== Segment start ==

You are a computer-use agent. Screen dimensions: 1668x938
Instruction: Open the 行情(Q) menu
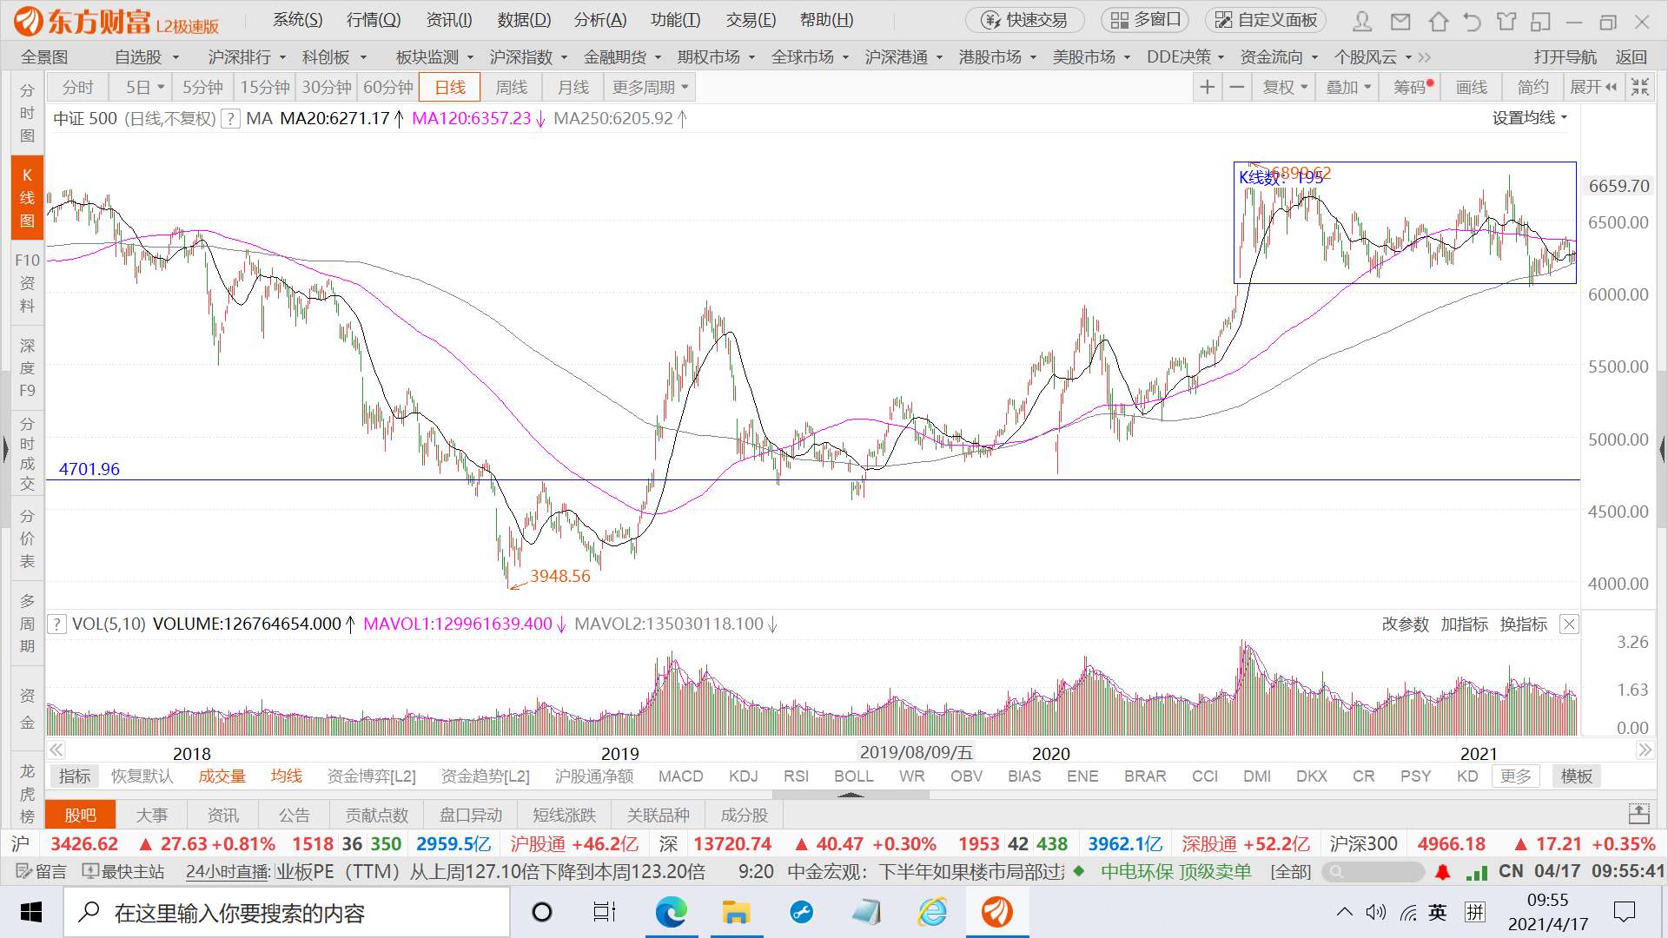point(374,20)
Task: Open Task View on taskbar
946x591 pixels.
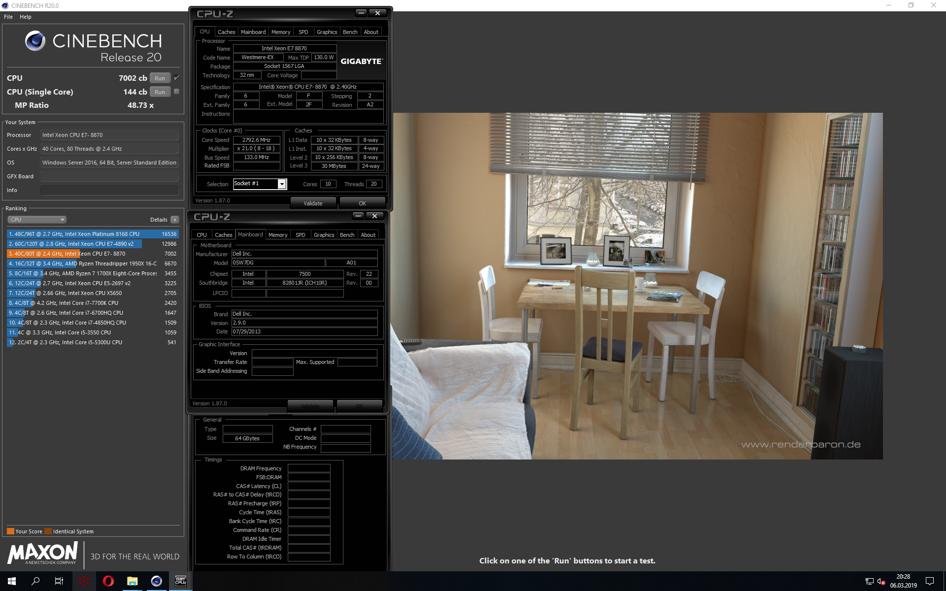Action: [x=59, y=581]
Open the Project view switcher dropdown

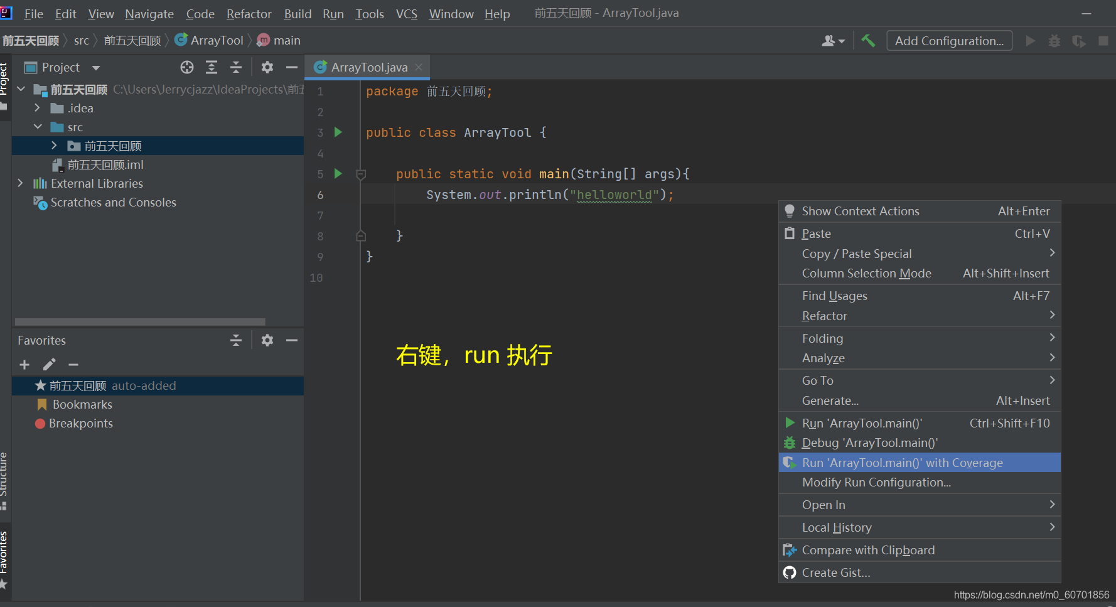pos(95,67)
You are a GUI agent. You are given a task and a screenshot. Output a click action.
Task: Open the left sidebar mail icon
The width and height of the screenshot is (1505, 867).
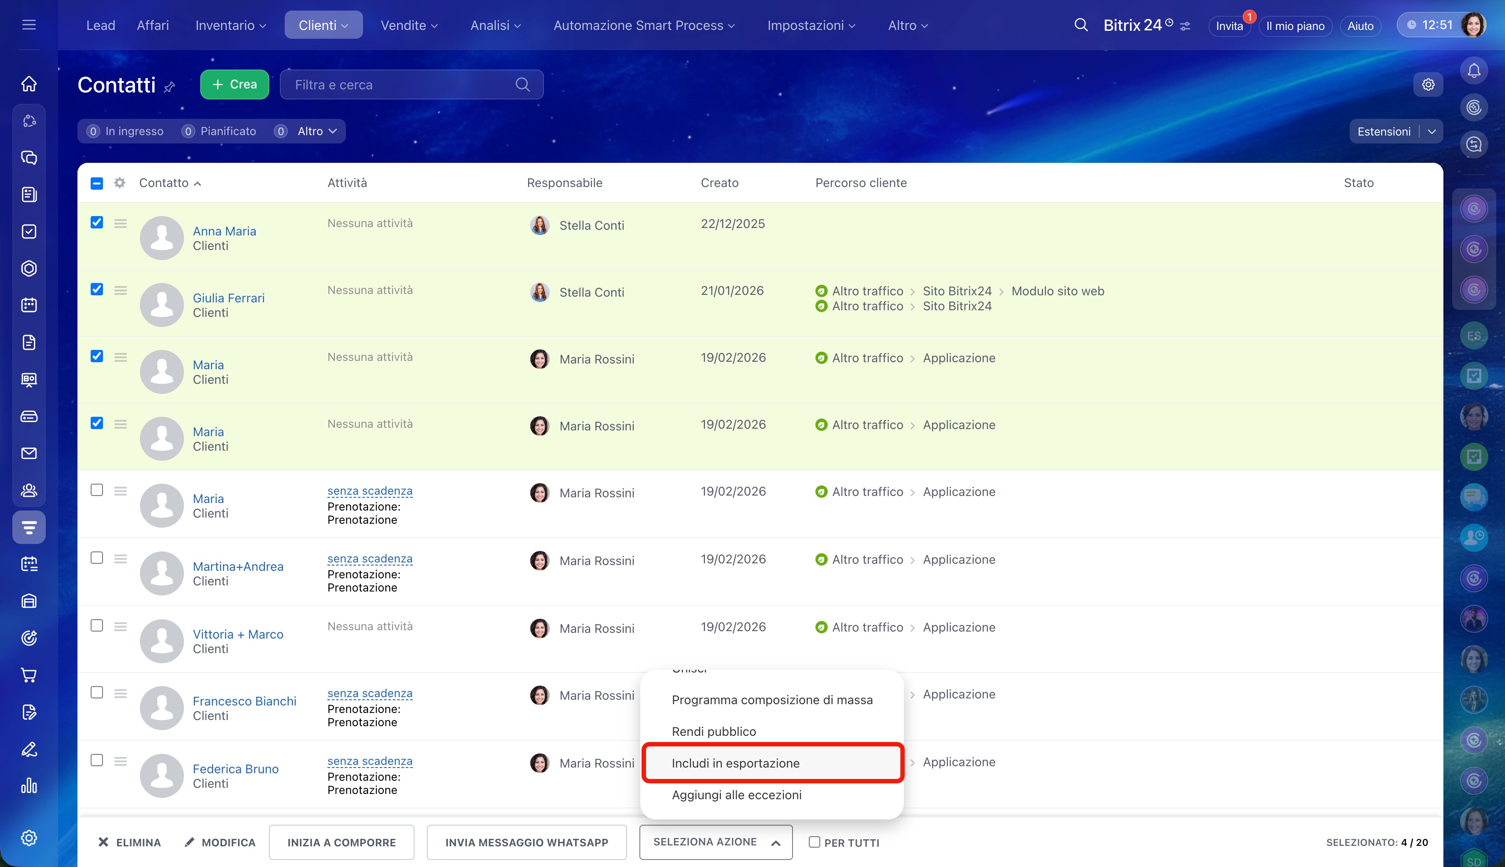pyautogui.click(x=29, y=453)
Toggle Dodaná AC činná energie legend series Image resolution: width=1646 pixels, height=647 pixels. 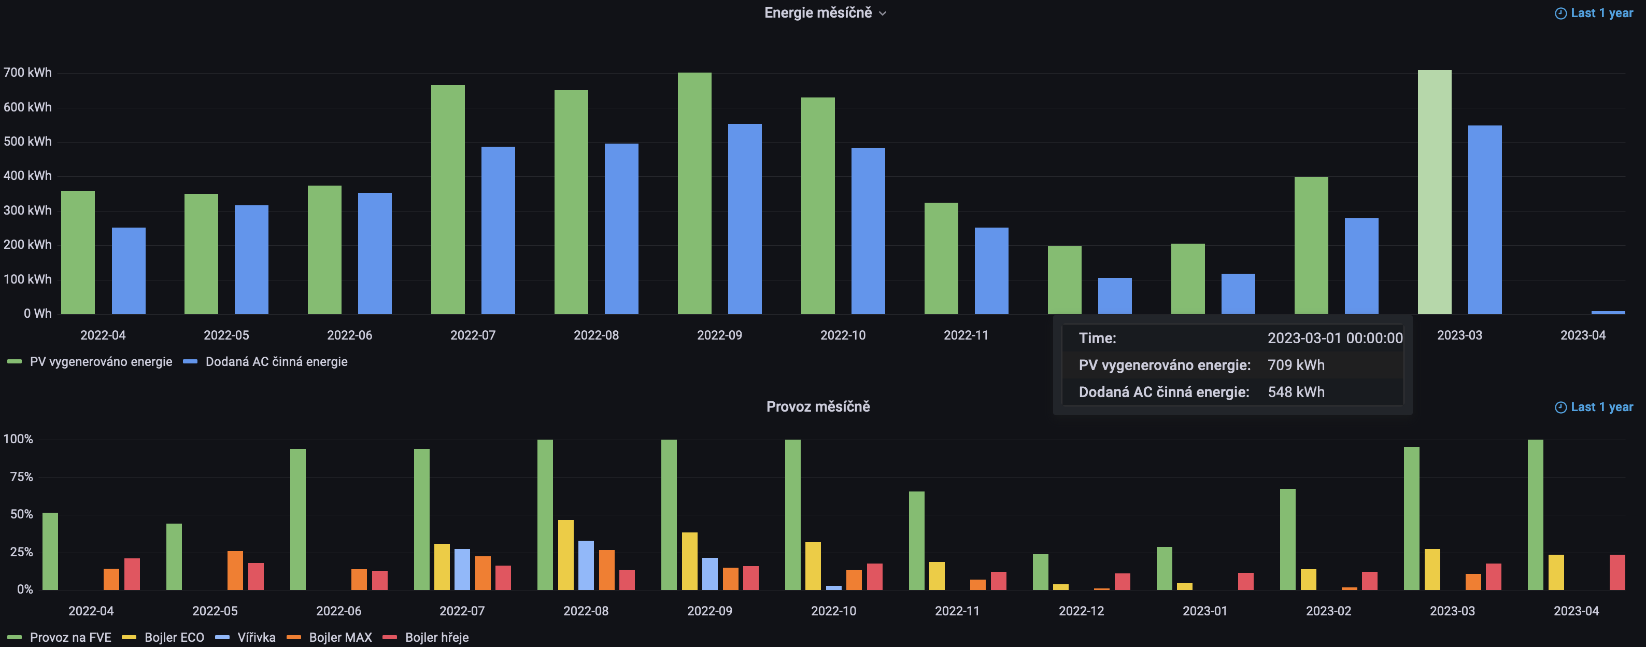point(276,362)
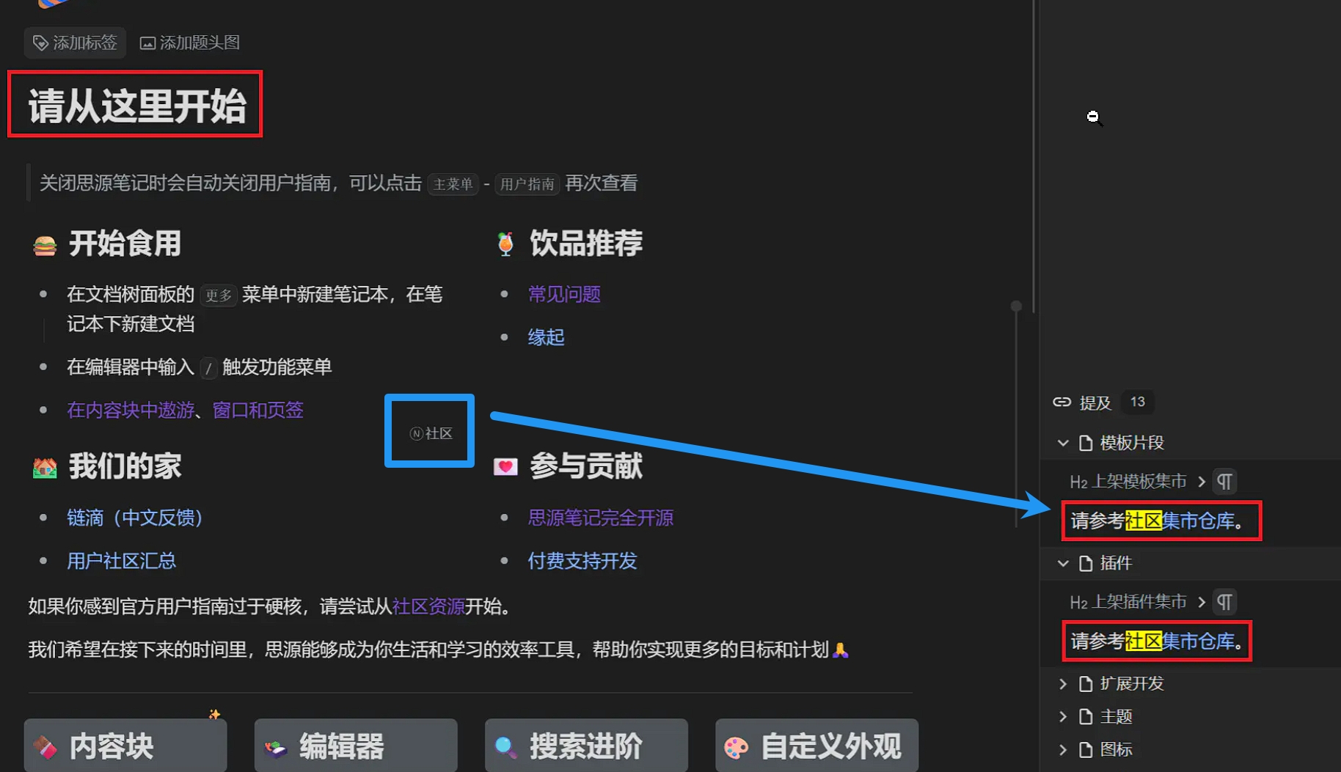1341x772 pixels.
Task: Click the tag icon on 添加标签
Action: pyautogui.click(x=40, y=43)
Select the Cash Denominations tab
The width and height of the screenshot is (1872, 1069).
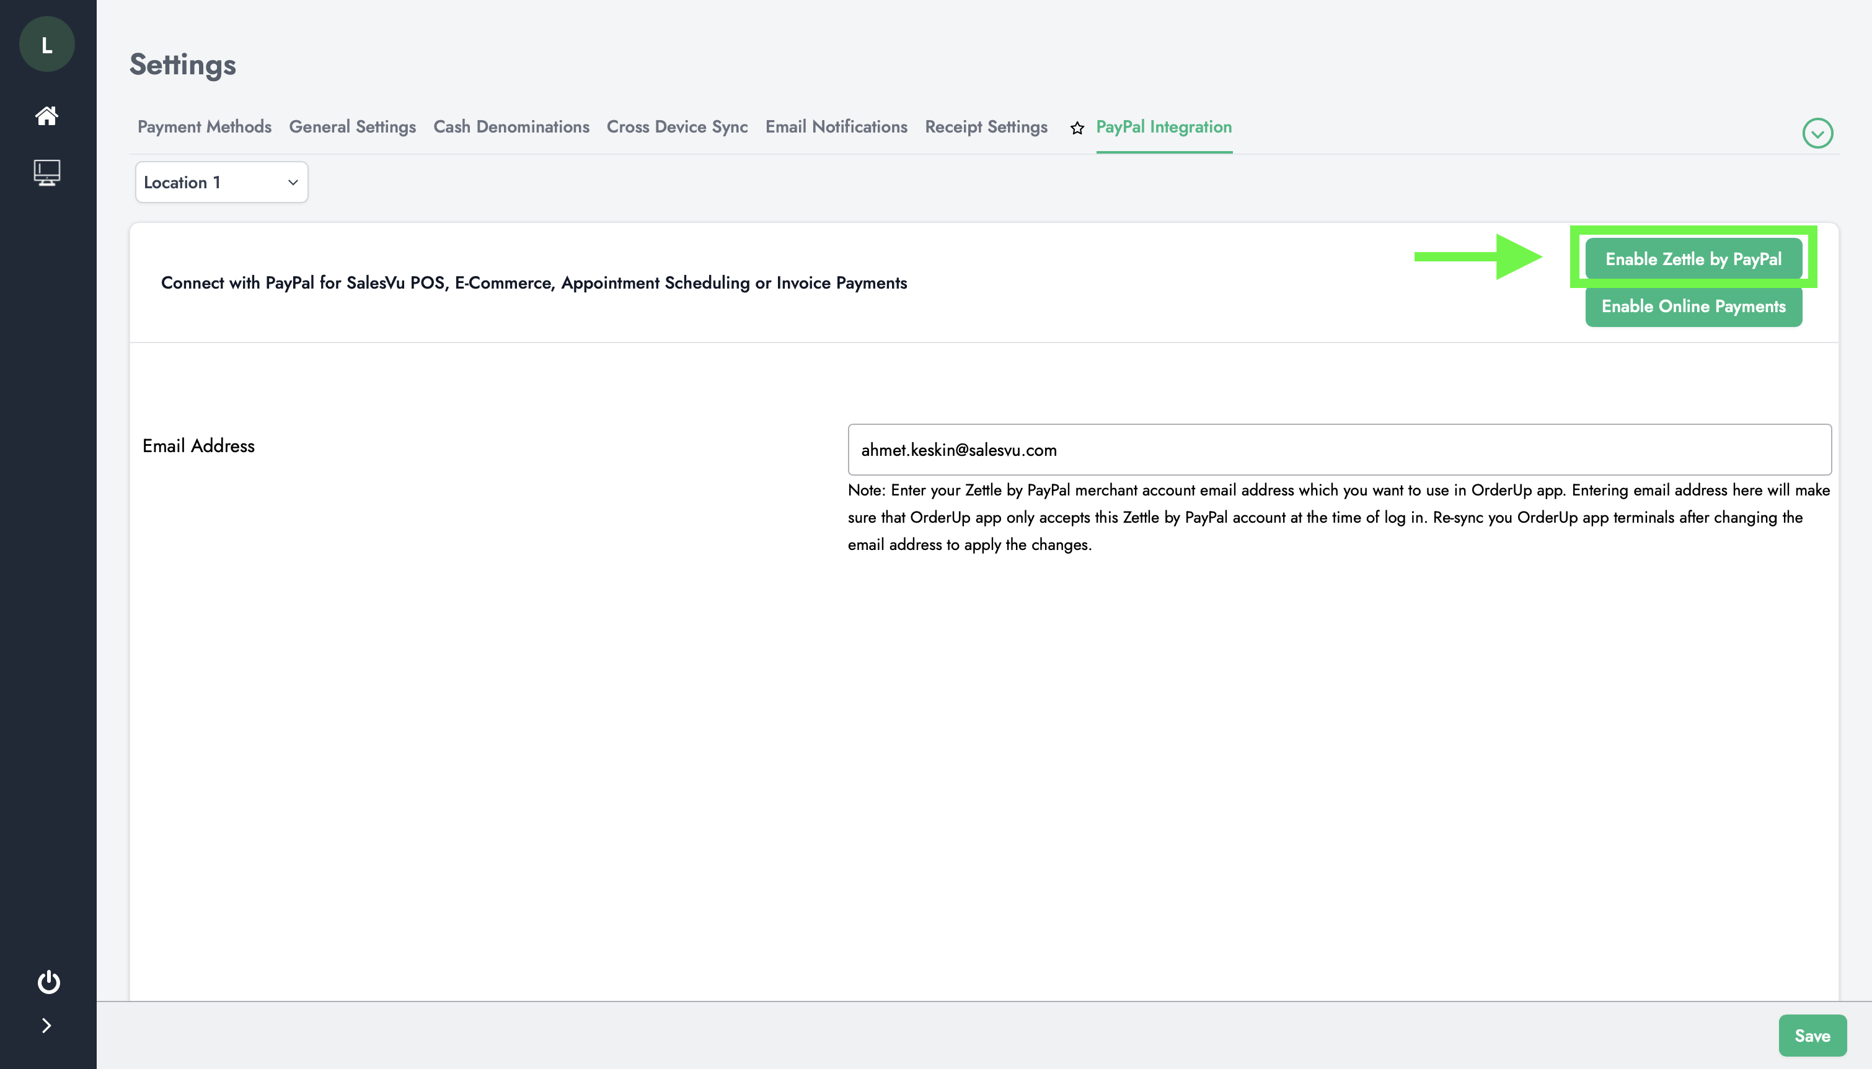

== Segment end ==

▸ **TO DO**
What is needed is an exact copy of the lines from the start of the listing above through the line that holds "You are a GUI", with the pictures left out.

▸ **ANSWER BOX**
You are a computer-use agent. Screen dimensions: 1668x938
Instruction: Open the 行情(Q) menu
point(374,20)
Task: Open Task View on taskbar
946x591 pixels.
Action: [x=59, y=581]
Open the Project view switcher dropdown

pos(95,67)
You are a GUI agent. You are given a task and a screenshot. Output a click action.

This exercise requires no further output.